Wednesday, May 23, 2007

TANSTAAFL: Health care episode 82

Another day, another load of nonsense regarding single-payer health care systems. Nicholas Kristof can be counted on to regurgitate leftist canards like a drunken frat boy at a keg party.

I sent this to the Raleigh News & Observer:
Nicholas Kristof, in arguing for a single-payer health care system, explains that the current U.S. system is inefficient because 31 percent of spending goes to administrative costs. He, like many socialized health care advocates, is fixated on monetary costs.

As economist Tyler Cowen explained in a recent New York Times piece, when patients don't directly pay for health care they will demand extra services. Private insurers will spend money to monitor these services to make sure they are not allocated indiscriminately. A single-payer system would have to deal with the same pressures, and, as evidence from other countries shows, the government will require patients to wait for care or not provide it at all. So the costs still exist; they are just non-monetary and are borne by individual patients.

Thursday, May 10, 2007

The "Rube Goldberg" plan

To the Raleigh News & Observer
The John Edwards plan for America's health care system consists of a single-payer initiative run by the government, and an apparent market initiative with plans provided by private companies. According to Mr. Edwards, "the idea is to determine whether Americans actually want a private insurer or whether they would rather have a government-run...single-payer plan." The details of this plan, however, make me think that this "contest" is rigged.

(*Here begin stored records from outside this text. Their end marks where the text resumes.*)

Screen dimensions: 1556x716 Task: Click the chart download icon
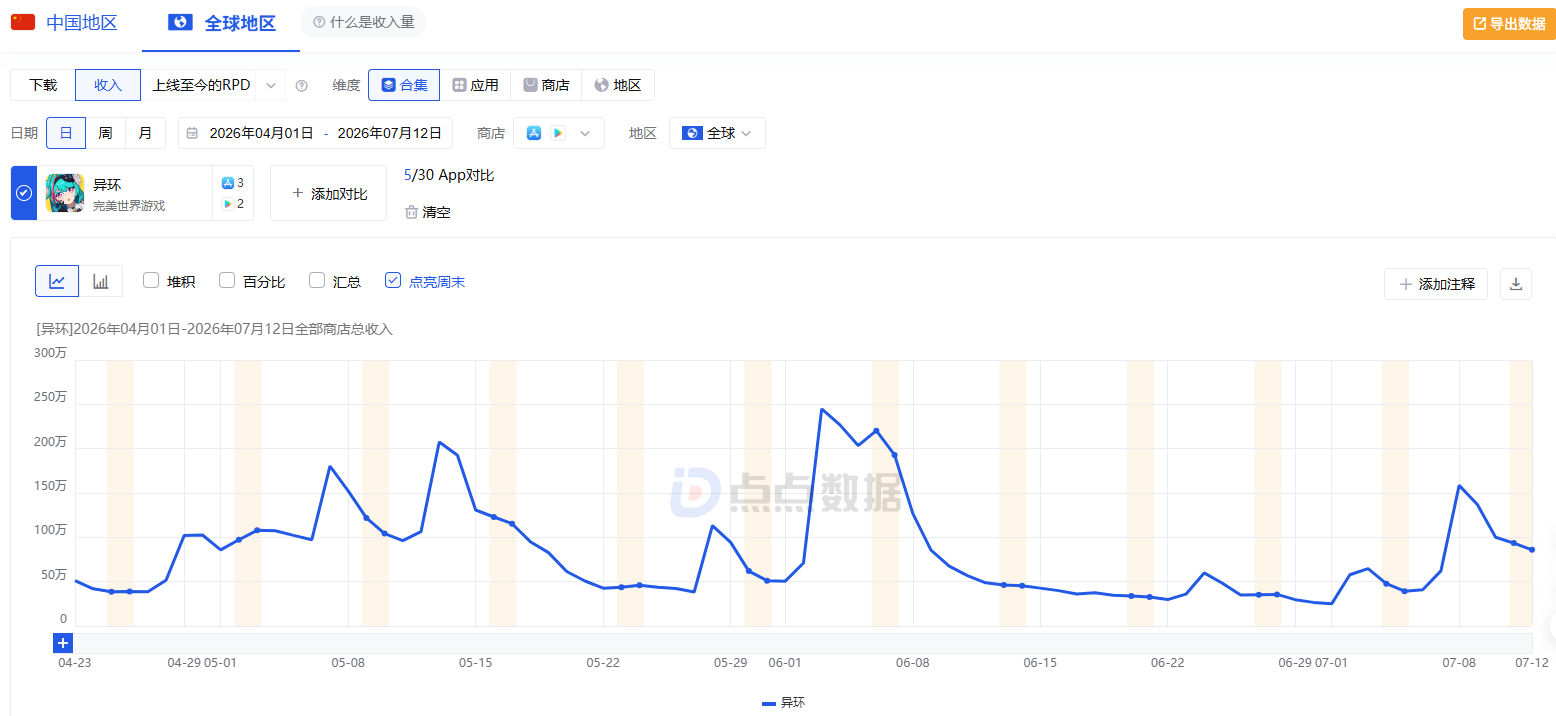1515,284
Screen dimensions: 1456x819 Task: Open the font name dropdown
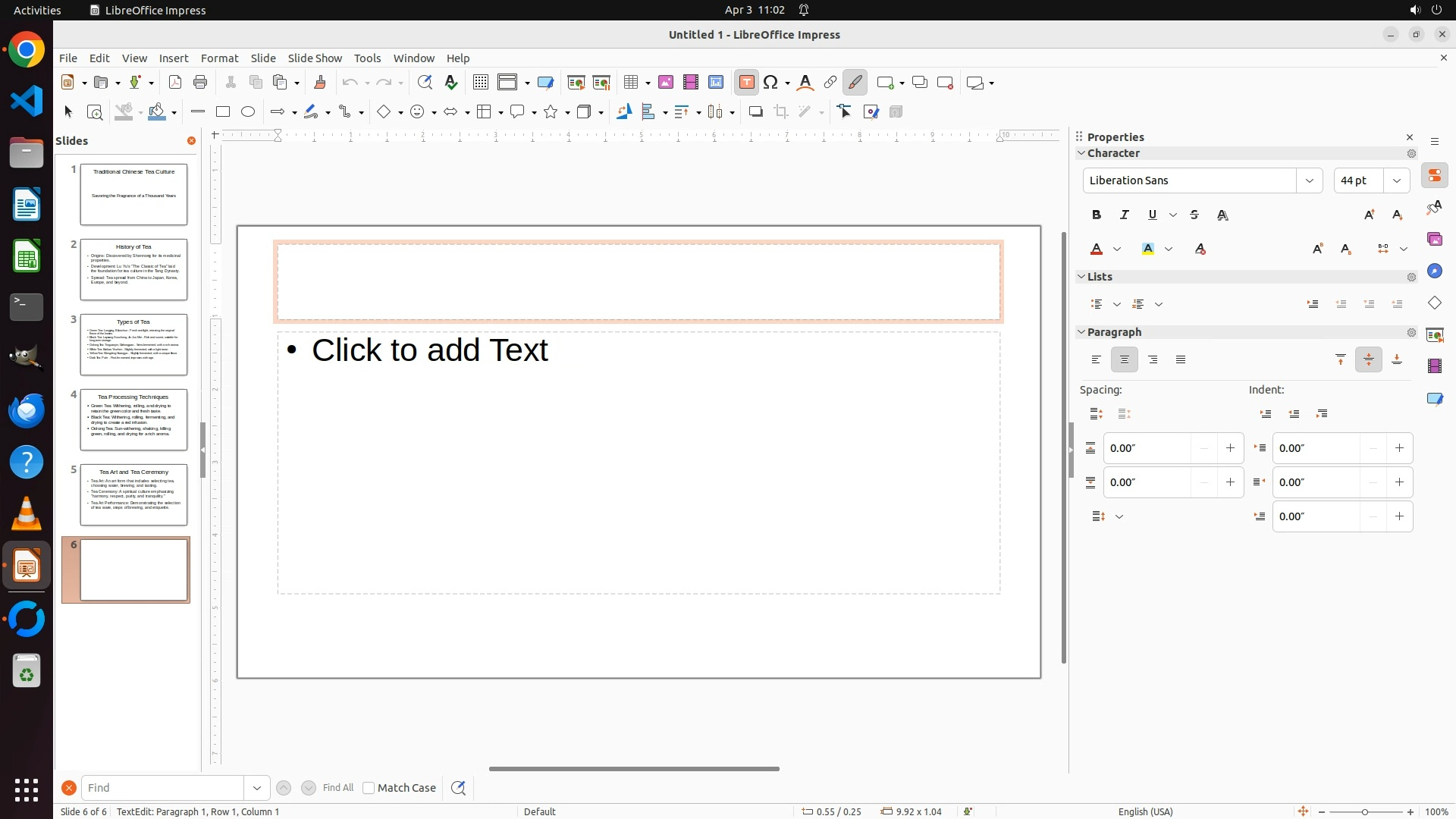pos(1310,180)
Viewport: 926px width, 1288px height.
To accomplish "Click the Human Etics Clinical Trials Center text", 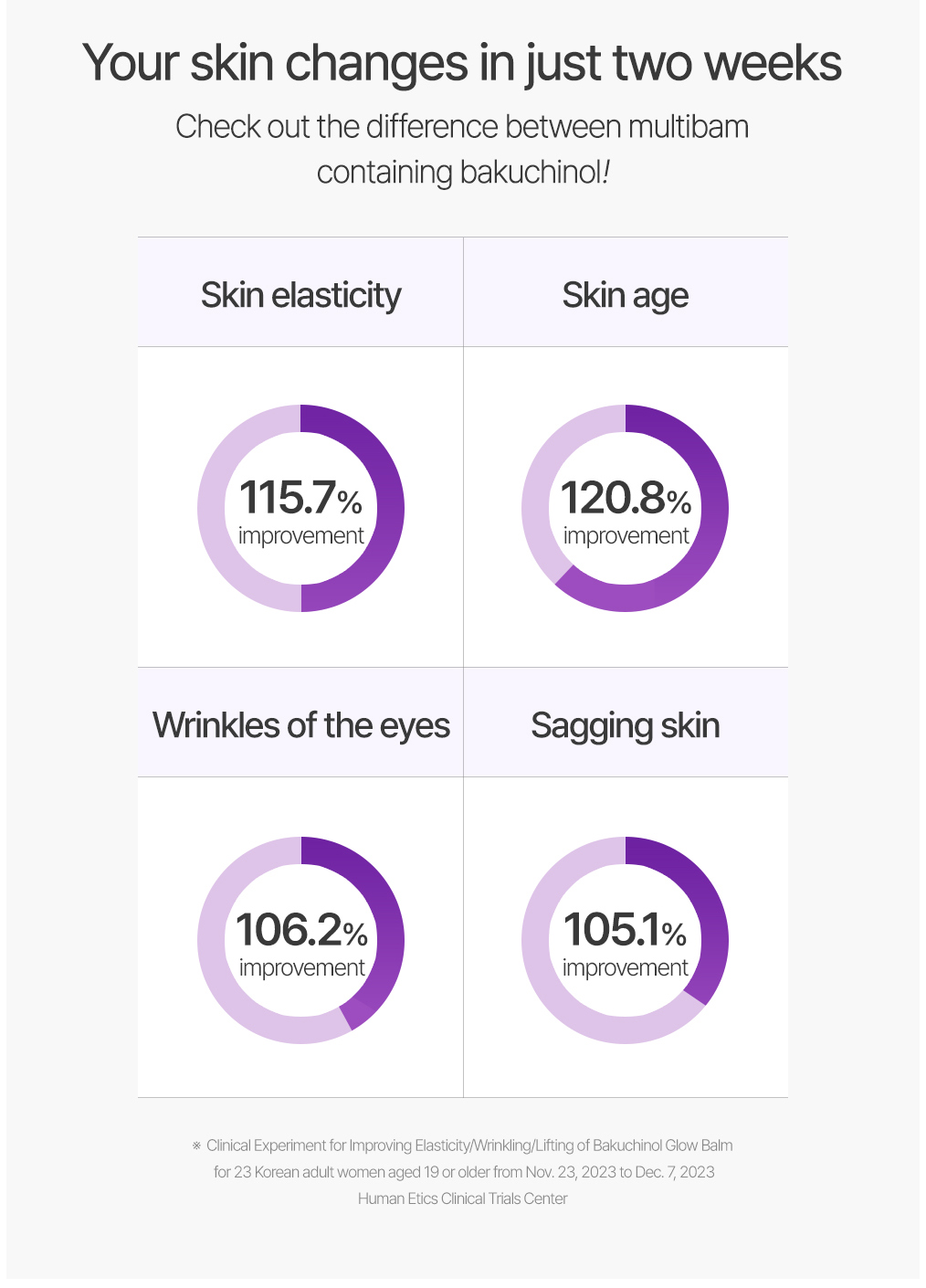I will tap(462, 1198).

His plan would force everyone in America to be covered, force employers to fund employee plans in one fashion or another, and force health insurance companies to cover certain services and provide a "fair" price for those services. Calling this a market-based approach stretches the language beyond any Orwellian measure. Both supply and demand would be coerced into a "play" market within which market signals would be prevented from properly allocating scarce resources.


This plan would be better termed the "Rube Goldberg" health care plan - a complex system with the simple purpose of getting Mr. Edwards elected.